I have found that I often feel like I take advantage of everything this gospel has given me. It truly has given me a new way to living and I love that! I know without a doubt that I would not be here, as the person I am today had I not known all that this gospel has taught me and continues to teach me. I know that I have a lot more to learn, but I am happy knowing what I know.
Because of this gospel, I can know that I am going to see my father again. I can't wait for the day where I can once again feel my dad's arms around me and hold me tight. I can't wait to see him again. I know he has been watching over me and my sisters and I know he's a part of my life still. I will forever remember him.
I can know that my oldest sister Sandra, will be made perfect and won't have to live with autism forever. She has an incredible strength that God had asked of her and she willingly accepted. She is truly special and I love and care for her. She has taught me so much about loving and not being quick to judge.
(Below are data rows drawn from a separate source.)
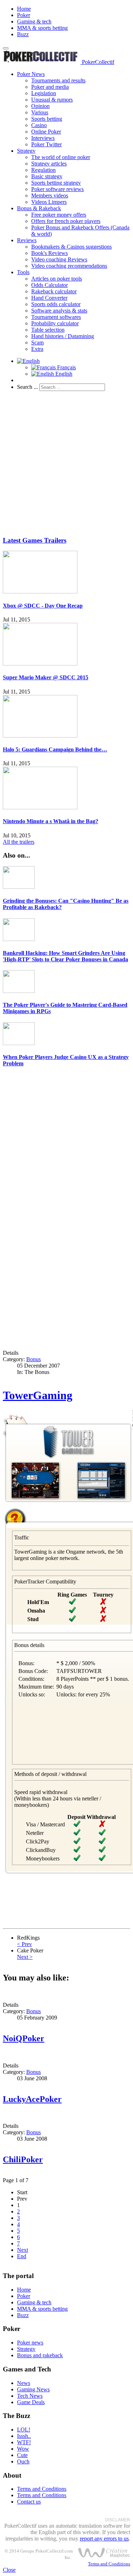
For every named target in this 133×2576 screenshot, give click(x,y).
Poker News (31, 74)
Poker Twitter (46, 144)
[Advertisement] (66, 463)
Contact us (29, 2502)
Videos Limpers (49, 202)
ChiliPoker (23, 2159)
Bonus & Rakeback (39, 208)
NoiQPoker (23, 2038)
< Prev (24, 1944)
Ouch (23, 2461)
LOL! (23, 2429)
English (63, 374)
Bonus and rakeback (40, 2355)
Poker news (30, 2342)
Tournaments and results (58, 80)
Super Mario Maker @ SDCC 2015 (45, 677)
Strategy (26, 151)
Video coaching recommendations (69, 266)
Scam (37, 342)
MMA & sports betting (42, 28)
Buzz (23, 34)
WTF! (24, 2442)
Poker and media (50, 87)
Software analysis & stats (59, 311)
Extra (37, 349)
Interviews (43, 138)
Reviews (27, 240)
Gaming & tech (34, 21)
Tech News (30, 2396)
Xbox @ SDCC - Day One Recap (43, 606)
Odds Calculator (49, 285)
She has taught me to be patient and understanding. She means everything to me and I love her dearly.
I can know that I am a daughter of a king, a princess in His eyes and I am worth it, every minute of everyday. Every drop of blood Christ shed for me, was worth it. I am more than what I see in myself. I am more than what the world sees in me. I am what God has always and will always see in me. God sees in us more than we could ever see in ourselves, which is only one of the reasons why we need Him.
I know that He wants me to be happy and wants what is best for me. He asks so little of us in return for all He has done. Yet sometimes, I forget and I struggle remembering how little He really does asks of us.
He doesn't ask us to remember Him because He is selfish but because He knows if we remember Him, we will be closer to returning to Him, our Heavenly Father. When we are closer to the world than to God, it's hard to stay on the right path, but if we are closer to God than we are the world, it is that much easier to walk away if something is not in line with God's plan.
I know that sometimes it seems like God asks a lot of us. Sometimes I want to be more of the world and feel more accepted from the world, but the world will never give us what I know God gives us. God fills you with joy and love and hope. The world will just fill you with bitterness, selfishness, emptiness and despair. When put like that, it makes me ask myself why I can't see the bigger picture. Why do I yearn for the feelings the world would give me when I know the feelings God will give me?
However, I know that God is also a merciful God. I know that He will always be there, stretching out
His hand, ready to pick me up when I have fallen. He will never leave me. He knows me. He is my light. He is my strength. And He is my God and I know without a doubt that He is there and I can always turn to Him.